Some of whether you should do this depends on the size of your environment.

 

And there is an element of risk involved.  After you drag and drop the item from the mailbox to Virtual Vault it is now no longer in Exchange (obviously) and it's not in the Enterprise Vault archive yet either.  So if that machine crashes, or files become corrupt, those items *could* be lost.  No different than allowing users to drag and drop data to PSTs though, in my opinion, but, it's just something to be aware of.  Don't think that by dragging and dropping to Virtual Vault that the items are "magically" in the users archive.

Working for cloudficient.com

BigAnvil
Level 5

Rob - thanks for the reminder.  JW2 - thanks for the link. 

I don't know a thing about software architecture so I understand my naivety here:  Since we are already doing Exchange journaling with EV, why can't EV simply tag emails according to who they were from or who they were sent to as a means of linking them to a user archive instead of having to archive mailboxes separately?  EV is doing almost twice the work to provide a mailbox archive view to the user this way.

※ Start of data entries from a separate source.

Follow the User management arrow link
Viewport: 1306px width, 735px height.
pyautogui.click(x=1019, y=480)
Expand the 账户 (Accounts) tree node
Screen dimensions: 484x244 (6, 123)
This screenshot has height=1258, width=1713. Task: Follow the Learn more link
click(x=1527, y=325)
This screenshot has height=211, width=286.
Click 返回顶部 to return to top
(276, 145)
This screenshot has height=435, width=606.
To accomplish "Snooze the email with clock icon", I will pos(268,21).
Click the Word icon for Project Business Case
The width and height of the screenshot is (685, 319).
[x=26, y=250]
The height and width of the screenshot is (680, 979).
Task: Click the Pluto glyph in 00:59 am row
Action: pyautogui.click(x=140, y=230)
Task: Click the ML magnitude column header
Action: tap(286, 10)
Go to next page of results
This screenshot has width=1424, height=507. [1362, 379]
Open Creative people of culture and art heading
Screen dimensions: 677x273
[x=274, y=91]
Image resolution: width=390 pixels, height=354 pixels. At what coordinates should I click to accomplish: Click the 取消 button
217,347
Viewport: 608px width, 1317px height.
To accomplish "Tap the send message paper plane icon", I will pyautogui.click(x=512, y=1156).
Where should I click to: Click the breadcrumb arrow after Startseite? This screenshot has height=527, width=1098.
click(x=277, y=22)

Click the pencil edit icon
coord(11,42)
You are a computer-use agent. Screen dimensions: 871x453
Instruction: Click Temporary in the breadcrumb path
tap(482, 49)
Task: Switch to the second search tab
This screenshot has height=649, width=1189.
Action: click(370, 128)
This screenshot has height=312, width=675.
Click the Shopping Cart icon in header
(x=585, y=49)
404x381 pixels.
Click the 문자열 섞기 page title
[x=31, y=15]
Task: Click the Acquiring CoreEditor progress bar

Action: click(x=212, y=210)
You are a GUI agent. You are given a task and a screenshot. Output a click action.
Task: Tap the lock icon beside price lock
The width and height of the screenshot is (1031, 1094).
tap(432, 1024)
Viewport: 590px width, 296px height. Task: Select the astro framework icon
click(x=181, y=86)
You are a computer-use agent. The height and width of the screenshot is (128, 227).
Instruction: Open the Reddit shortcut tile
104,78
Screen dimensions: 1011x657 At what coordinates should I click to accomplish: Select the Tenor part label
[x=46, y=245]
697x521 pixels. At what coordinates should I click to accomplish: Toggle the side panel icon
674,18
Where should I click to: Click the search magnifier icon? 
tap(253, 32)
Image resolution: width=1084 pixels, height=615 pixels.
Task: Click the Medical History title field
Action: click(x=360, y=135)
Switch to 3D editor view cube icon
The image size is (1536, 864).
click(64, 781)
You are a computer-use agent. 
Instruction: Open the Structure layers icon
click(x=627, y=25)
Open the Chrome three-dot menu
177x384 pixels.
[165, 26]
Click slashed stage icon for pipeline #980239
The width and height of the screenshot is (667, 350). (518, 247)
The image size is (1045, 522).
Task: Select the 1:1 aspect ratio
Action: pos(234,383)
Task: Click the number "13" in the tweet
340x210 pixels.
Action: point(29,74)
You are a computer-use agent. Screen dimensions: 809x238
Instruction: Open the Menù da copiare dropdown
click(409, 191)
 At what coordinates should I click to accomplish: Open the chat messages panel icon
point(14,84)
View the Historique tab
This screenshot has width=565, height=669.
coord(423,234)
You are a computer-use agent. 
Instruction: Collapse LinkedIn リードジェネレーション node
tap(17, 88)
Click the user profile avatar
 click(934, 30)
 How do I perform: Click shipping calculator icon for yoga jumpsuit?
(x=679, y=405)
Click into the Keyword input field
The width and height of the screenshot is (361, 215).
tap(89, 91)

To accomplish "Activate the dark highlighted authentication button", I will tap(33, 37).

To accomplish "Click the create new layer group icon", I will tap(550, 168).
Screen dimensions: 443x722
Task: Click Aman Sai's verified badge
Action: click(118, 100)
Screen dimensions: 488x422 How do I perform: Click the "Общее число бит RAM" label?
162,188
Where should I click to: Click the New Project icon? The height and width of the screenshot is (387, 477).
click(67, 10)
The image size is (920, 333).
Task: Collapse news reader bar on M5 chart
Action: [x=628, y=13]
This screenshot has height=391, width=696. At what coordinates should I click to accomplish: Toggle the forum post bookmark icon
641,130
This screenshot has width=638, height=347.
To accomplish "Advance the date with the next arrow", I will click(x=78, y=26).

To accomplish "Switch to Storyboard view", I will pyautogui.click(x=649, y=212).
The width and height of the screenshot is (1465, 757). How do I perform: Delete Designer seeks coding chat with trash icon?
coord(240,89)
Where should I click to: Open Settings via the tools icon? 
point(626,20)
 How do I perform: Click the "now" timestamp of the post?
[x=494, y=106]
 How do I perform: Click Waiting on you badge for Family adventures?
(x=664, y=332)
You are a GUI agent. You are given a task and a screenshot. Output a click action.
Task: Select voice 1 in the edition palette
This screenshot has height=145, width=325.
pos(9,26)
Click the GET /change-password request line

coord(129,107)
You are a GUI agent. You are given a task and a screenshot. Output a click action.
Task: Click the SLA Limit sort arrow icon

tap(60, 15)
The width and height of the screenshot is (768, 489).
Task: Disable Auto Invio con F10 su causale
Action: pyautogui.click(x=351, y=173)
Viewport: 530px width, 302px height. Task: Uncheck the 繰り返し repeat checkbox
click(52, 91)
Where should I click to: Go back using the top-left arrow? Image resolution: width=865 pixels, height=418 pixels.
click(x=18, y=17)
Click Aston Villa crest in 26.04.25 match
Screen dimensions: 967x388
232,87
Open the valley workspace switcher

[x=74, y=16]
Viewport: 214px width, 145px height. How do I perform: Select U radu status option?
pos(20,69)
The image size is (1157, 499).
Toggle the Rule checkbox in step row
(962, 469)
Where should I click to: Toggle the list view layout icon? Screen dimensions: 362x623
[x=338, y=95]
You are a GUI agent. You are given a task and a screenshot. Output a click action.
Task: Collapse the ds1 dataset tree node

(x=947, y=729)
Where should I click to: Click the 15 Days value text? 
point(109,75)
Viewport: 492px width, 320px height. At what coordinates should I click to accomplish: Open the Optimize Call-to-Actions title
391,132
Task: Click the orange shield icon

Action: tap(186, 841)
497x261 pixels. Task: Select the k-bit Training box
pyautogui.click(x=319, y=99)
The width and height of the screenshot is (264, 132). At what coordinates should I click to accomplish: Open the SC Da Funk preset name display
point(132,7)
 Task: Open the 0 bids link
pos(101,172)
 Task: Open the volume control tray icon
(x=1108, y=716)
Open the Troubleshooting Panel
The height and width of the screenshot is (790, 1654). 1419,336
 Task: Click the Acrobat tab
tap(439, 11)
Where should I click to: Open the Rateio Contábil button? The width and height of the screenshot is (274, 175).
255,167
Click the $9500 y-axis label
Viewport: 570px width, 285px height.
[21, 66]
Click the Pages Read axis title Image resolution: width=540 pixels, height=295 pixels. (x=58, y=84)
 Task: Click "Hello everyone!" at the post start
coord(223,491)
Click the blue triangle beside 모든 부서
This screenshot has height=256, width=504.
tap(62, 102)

Then it would simply be a matter of switching someone's "view" on or off to provide access to items that should be in their own archive.  Wish it could be done.

BigAnvil
Level 5

One more thing before I forget (trying to find the answer myself right now) - Is the data that is archived via virtual vault compressed in any way or is it byte for byte like a PST?  I'm just trying to figure out whether 100 MB of data moved to a persons' virtual vault is going to take up 100 MB of space on the EV server.  I'm guessing this data is SISed which will save a little space.

Rob_Wilcox1
Level 6
Partner

From EV 8 onwards Optimised Single Instance Storage does just that.  It can be configured so that data is shared between vault stores in a vault store group.  This means if something is archived in a users mailbox in one vault store, and subsequently (days or weeks or months later) is archived by another user in a different vault store, only one copy of that item exists...  the fingerprint database keeps track of the linakges as it were.

There is still a small per user item that is stored, because a mail that you receive versus a mail that I receive is SLIGHTLY different.

What you suggest about journaling and mailbox archiving isn't quite right.

Yes, data is compressed by EV.  Much of this is described in technotes and the Admin Guide I believe.